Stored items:
────────────────
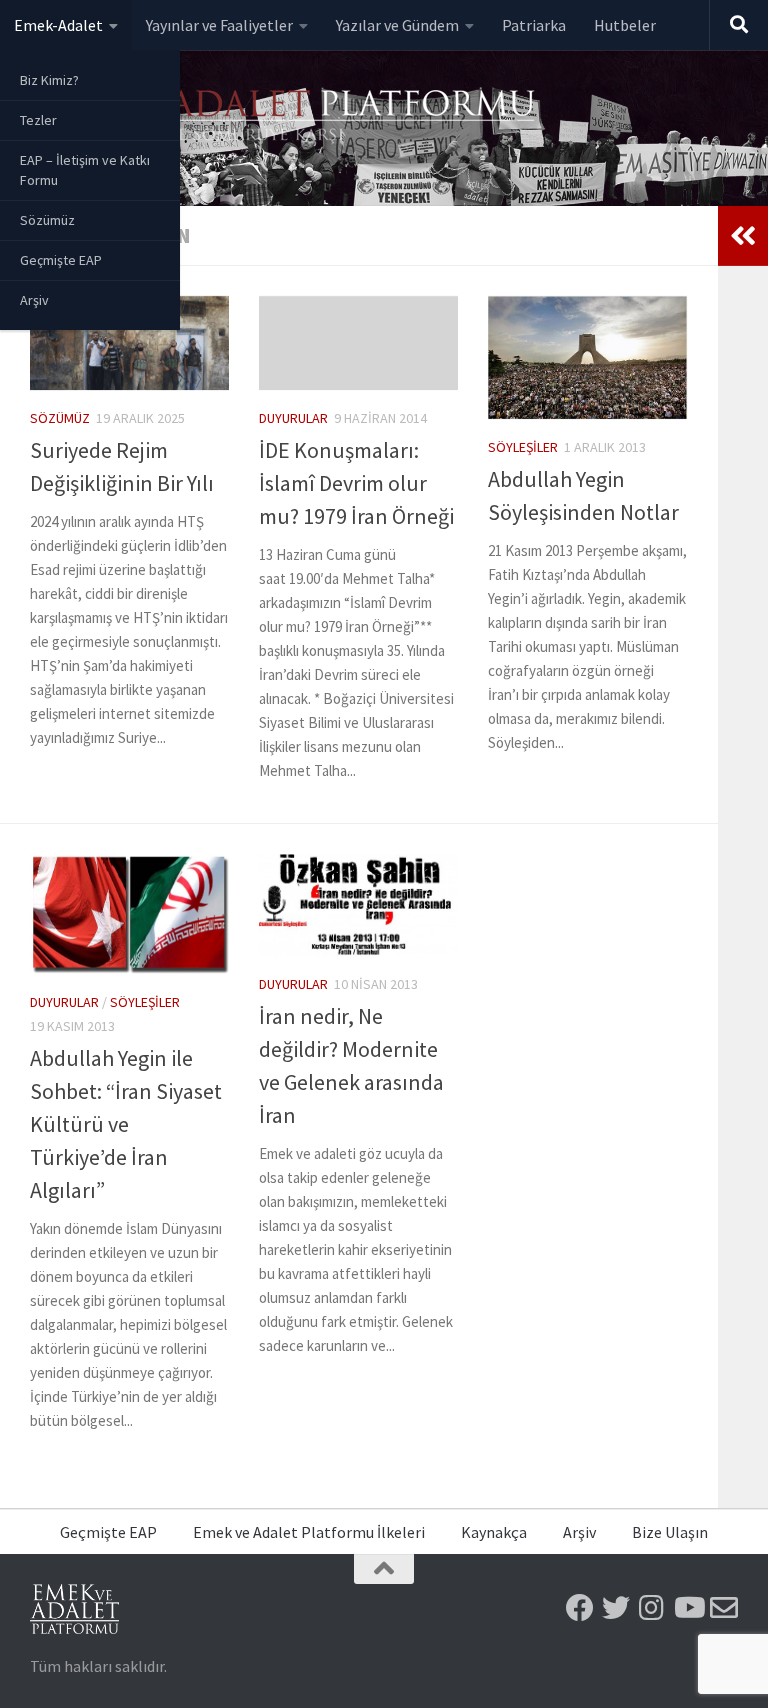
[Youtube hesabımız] (688, 1608)
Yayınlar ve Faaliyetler (219, 25)
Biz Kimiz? (49, 80)
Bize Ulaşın (670, 1532)
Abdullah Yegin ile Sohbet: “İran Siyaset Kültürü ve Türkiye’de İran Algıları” (126, 1124)
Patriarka (534, 25)
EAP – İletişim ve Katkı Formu (85, 170)
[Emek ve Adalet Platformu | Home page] (285, 117)
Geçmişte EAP (61, 260)
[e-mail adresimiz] (724, 1608)
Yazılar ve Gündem (397, 25)
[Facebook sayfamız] (580, 1608)
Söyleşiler (523, 447)
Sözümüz (47, 220)
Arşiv (34, 300)
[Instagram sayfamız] (652, 1608)
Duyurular (293, 418)
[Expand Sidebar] (743, 236)
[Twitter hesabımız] (616, 1608)
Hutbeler (625, 25)
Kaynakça (494, 1532)
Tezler (38, 120)
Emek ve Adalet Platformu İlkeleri (309, 1532)
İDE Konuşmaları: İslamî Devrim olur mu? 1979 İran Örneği (356, 483)
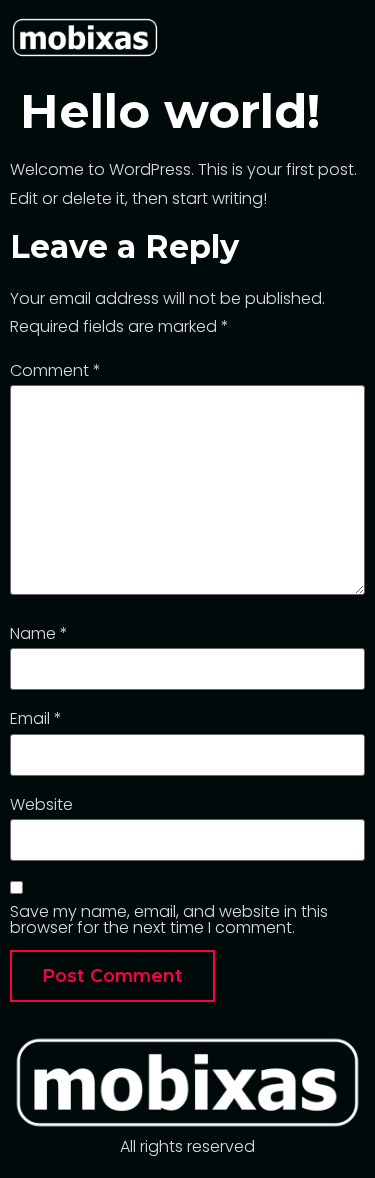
────────────────
Task directions:
When you copy the records above, keep every word exact and drop the pictures.

Written solution:
[Youtube hesabımız] (688, 1608)
Yayınlar ve Faaliyetler (219, 25)
Biz Kimiz? (49, 80)
Bize Ulaşın (670, 1532)
Abdullah Yegin ile Sohbet: “İran Siyaset Kültürü ve Türkiye’de İran Algıları” (126, 1124)
Patriarka (534, 25)
EAP – İletişim ve Katkı Formu (85, 170)
[Emek ve Adalet Platformu | Home page] (285, 117)
Geçmişte EAP (61, 260)
[e-mail adresimiz] (724, 1608)
Yazılar ve Gündem (397, 25)
[Facebook sayfamız] (580, 1608)
Söyleşiler (523, 447)
Sözümüz (47, 220)
Arşiv (34, 300)
[Instagram sayfamız] (652, 1608)
Duyurular (293, 418)
[Expand Sidebar] (743, 236)
[Twitter hesabımız] (616, 1608)
Hutbeler (625, 25)
Kaynakça (494, 1532)
Tezler (38, 120)
Emek ve Adalet Platformu İlkeleri (309, 1532)
İDE Konuşmaları: İslamî Devrim olur mu? 1979 İran Örneği (356, 483)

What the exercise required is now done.